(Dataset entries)
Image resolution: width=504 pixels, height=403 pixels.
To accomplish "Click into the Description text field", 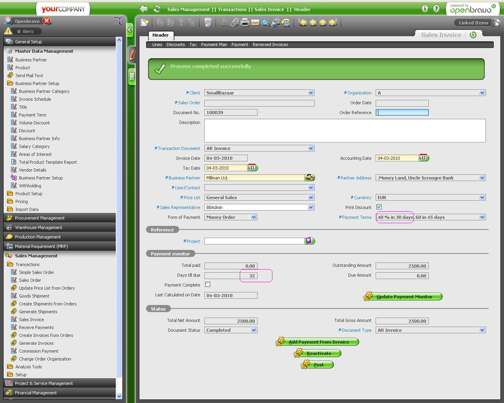I will point(345,130).
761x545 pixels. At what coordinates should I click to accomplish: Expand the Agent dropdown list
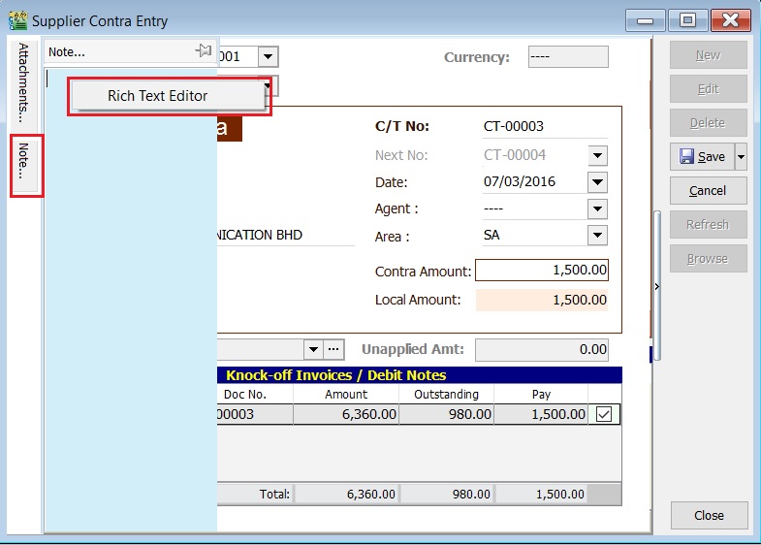click(x=597, y=209)
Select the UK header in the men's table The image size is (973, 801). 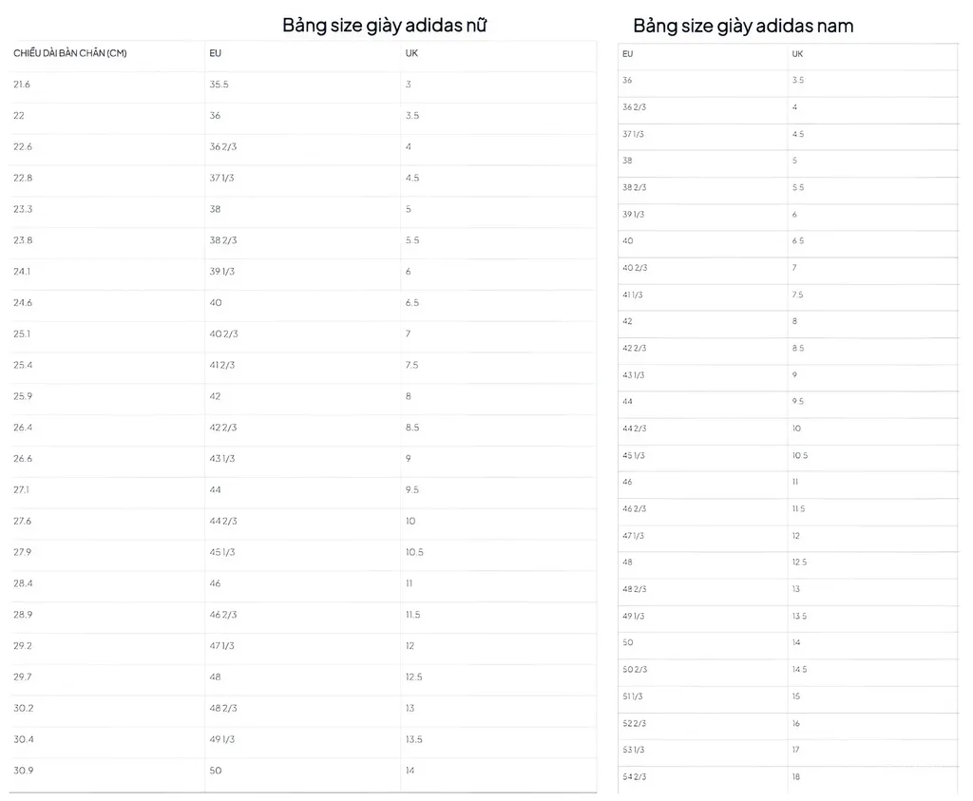click(x=797, y=53)
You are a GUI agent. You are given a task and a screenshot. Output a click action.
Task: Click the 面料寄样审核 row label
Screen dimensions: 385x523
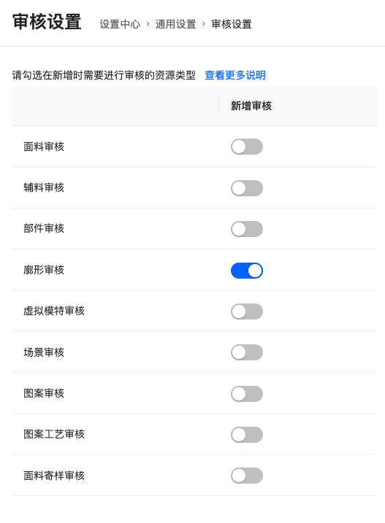coord(54,476)
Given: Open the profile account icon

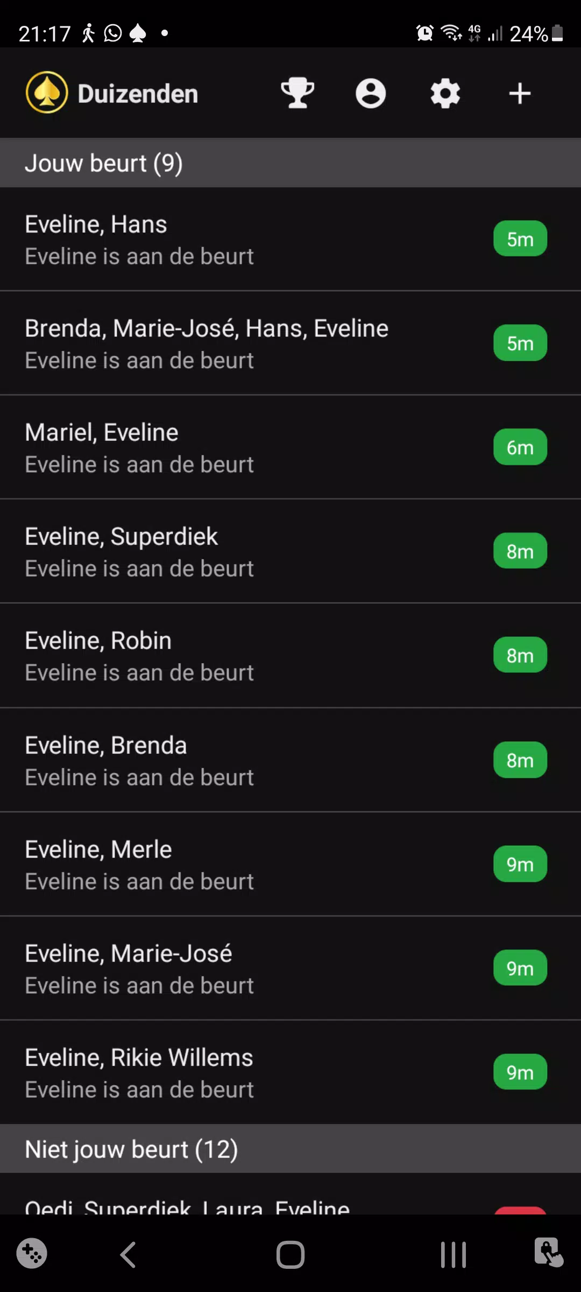Looking at the screenshot, I should (371, 93).
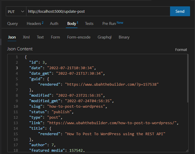
Task: Select the Binary body type
Action: click(124, 37)
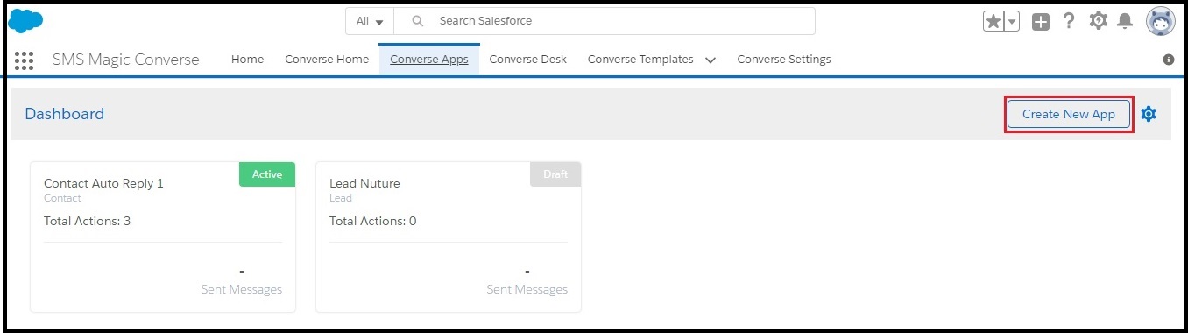Expand the Favorites list dropdown arrow
Screen dimensions: 1188x333
click(x=1012, y=22)
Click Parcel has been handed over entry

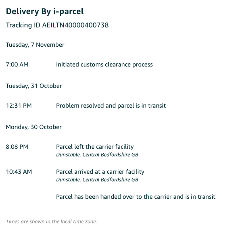tap(136, 197)
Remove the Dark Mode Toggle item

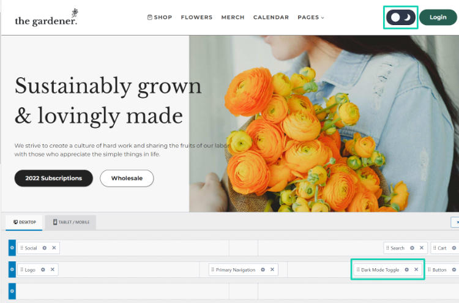[x=416, y=269]
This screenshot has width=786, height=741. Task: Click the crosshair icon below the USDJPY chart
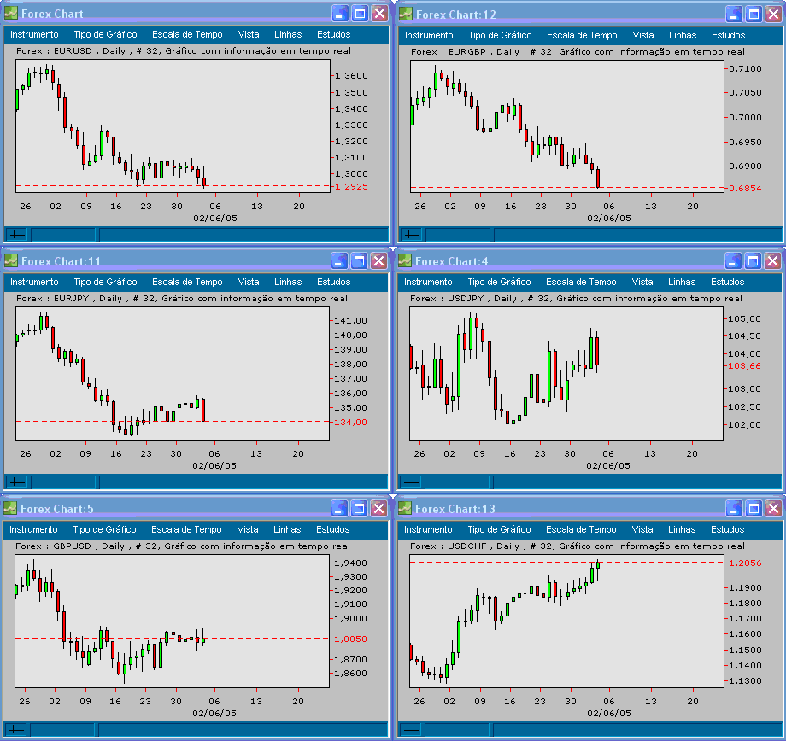coord(411,481)
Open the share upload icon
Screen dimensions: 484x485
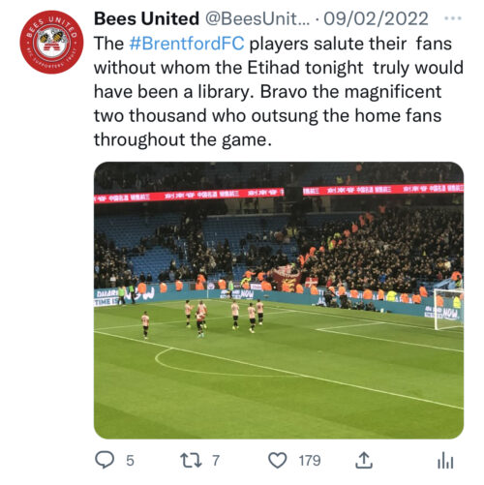tap(364, 460)
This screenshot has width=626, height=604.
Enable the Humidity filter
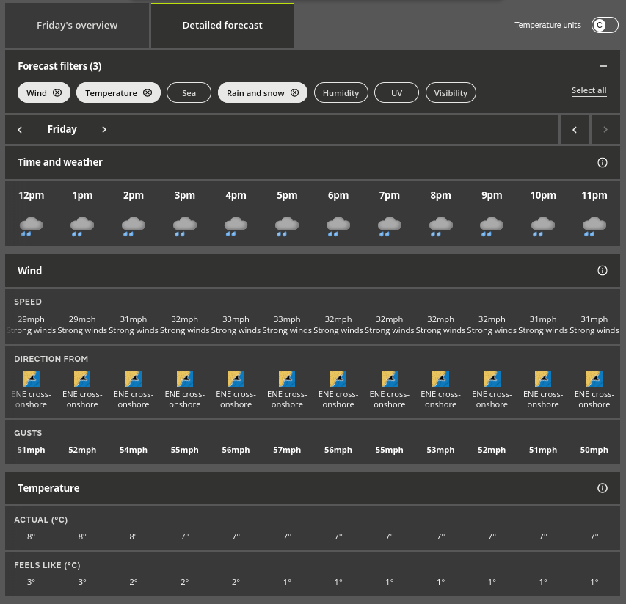[341, 93]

Task to complete. Copy the lines from the line that contains "Open the share upload icon" through the end of the records, exactly and with nothing added; leave the pictures out.

Answer to this exercise.
Open the share upload icon
Screen dimensions: 484x485
tap(364, 460)
This screenshot has width=626, height=604.
Enable the Humidity filter
[341, 93]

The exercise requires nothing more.